Henry L. Foley

Henry L. Foley, thinker, teacher, soldier, loving husband and devoted father, grandfather, great grandfather and uncle, died on October 16, 2020, in Manhasset, NY on Long Island. He loved his parents, his sisters, their families, and his wife’s sisters, their families, his children and their children and his great grandchild. He was 99 years, 9-and one-half months old. He was a dapper dresser, always wearing a tie and a white shirt, through retirement and to the end.

Mr. Foley was born to Henry J. and Margaret H. Foley, in a farmhouse in Bellingham, MA on December 30, 1920. He was born “blue,” without a pulse, appearing to have died in childbirth, but he was revived and survived. He enjoyed a childhood in Union Village, RI, where he worked on household projects and radios with his father. He was an avid Boy Scout and spent his summers camping out with friends on Slatersville Reservoirs. A graduate of Woonsocket High School, he went on to serve honorably in World War II in the Eighth Army Air Force as a part of an aerial photo reconnaissance unit attached to General Patton’s Third Army. He was in theatre for the landing in Normandy on D-Day, the Battle of the Bulge, including the battle for Bastogne, the Malmady Massacre, the liberation of the concentration camps, and the end of the war with Nazi Germany. One of his most favorite activities was to regale his loved ones and friends with historically accurate accounts from the war.

=== Given data ===

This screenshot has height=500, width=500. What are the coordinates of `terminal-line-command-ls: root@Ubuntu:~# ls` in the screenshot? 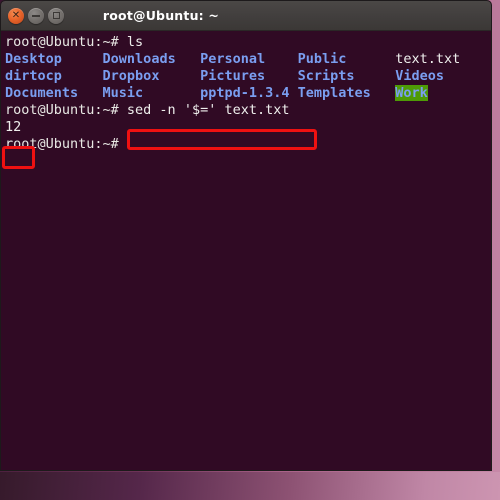 It's located at (248, 42).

=== Exercise instructions ===
Please list every event the text about Henry L. Foley says he was in theatre for during World War II.

=== Task response ===
- The landing in Normandy on D-Day
- The Battle of the Bulge
- The battle for Bastogne
- The Malmady Massacre
- The liberation of the concentration camps
- The end of the war with Nazi Germany